The huge staircase in the palace courtyard is once again in the scene for an assembly of the chief dignitaries and populace in the presence of the Emperor - this time for the final trial. Turandot announces to her father that she knows the name of the Unknown Prince. But when all expect her to make the fatal revelation that would sentence Calaf to death, she turns to him and overwhelmed by her newly found love exclaims: "His name is ...Love". The reply is echoed by Calaf as he rushes up the steps to embrace her. The crowd joyously acclaims the couple with a love hymn.
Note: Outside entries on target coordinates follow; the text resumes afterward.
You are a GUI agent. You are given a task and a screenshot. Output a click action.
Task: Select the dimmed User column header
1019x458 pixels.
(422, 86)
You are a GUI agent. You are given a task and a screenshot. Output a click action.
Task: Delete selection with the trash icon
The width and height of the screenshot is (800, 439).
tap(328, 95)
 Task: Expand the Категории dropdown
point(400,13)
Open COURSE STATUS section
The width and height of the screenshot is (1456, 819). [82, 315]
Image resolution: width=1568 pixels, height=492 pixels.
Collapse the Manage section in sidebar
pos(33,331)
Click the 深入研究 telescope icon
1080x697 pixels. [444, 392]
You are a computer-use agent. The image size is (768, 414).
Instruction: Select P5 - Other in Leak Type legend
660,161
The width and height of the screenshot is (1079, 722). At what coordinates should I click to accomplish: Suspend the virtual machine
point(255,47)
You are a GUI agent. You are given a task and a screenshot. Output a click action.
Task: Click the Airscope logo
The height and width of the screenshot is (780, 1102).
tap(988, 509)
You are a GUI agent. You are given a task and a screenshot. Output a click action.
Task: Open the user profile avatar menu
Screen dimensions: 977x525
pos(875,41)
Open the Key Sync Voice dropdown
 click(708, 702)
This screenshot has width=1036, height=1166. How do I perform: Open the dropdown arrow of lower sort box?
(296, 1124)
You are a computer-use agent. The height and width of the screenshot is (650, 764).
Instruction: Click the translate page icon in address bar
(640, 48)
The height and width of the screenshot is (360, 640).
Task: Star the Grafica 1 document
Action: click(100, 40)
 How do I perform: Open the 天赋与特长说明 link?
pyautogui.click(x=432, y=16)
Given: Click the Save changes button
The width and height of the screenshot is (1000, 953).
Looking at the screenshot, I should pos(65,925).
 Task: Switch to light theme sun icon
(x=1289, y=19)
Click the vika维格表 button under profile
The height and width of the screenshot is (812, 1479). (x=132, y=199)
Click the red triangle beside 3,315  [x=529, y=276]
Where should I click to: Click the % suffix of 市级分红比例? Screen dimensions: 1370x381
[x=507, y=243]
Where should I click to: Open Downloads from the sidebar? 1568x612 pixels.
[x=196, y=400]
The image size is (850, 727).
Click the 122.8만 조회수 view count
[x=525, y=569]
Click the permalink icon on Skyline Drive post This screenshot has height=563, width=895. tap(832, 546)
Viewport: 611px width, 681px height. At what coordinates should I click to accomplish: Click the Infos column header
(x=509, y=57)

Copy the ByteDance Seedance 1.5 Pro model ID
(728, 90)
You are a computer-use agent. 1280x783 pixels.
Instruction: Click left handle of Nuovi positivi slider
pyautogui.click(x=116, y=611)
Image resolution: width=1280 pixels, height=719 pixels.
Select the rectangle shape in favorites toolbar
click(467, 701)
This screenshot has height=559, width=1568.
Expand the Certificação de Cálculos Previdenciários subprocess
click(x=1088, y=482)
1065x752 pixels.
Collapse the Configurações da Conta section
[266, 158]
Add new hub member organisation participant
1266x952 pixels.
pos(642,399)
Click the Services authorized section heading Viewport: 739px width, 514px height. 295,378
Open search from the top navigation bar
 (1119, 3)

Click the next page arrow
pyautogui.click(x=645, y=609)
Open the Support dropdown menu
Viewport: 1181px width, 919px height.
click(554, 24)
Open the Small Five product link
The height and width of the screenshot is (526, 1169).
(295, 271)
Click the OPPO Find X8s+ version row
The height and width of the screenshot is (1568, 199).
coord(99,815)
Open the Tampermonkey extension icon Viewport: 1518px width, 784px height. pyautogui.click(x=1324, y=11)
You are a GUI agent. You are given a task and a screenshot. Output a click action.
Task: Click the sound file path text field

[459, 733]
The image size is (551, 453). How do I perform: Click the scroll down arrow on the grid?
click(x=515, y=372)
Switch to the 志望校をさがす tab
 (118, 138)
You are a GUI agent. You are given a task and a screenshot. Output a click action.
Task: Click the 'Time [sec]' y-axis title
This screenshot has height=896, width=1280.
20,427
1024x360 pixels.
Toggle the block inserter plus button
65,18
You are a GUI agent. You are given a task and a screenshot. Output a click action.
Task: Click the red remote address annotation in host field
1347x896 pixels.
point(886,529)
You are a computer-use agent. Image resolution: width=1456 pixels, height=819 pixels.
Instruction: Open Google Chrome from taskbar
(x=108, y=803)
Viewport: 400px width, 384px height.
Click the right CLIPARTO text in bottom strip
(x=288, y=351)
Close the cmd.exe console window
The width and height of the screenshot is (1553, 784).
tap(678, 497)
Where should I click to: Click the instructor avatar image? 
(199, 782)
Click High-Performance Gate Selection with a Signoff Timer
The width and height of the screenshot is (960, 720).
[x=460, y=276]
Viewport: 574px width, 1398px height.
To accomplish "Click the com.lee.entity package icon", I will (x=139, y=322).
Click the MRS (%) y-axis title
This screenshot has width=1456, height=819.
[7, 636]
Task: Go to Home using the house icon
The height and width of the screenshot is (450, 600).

Turandot: Puccini's last Grande Opéra
The idea to base the opera on one of the most famous theatrical fables by Carlo Gozzi, Venetian playwright from the 1800s, contemporary and rival of Carlo Goldoni, began during a meeting in Milan the winter of 1920 between Puccini and the librettists Adami and Simoni.
Puccini put his collaborators to work straight away and already by August 1920 the principal changes had been made to the original draft. Adami and Simoni, the first lyricist and the second author of the story, wrote the libretto and they had to adapt it many times to respect the requests of the composer. The most important difficulties were caused overall by the fabulous characters who were the Gozziani people, lacking in the pathos which Puccini requested. The ushers in the original version of the fable were transformed by the authors into the trio, Ministers Ping, Pang and Pong who represent the greatest part of the Chinese music in the opera. The character Turandot, instead, becomes an obstacle in the construction of the opera due to the strong change of the character. At the end the heroic depth of Prince Calaf and the introduction of the character Liù, with her sacrifice for love, are innovative elements and typical of Puccini's style.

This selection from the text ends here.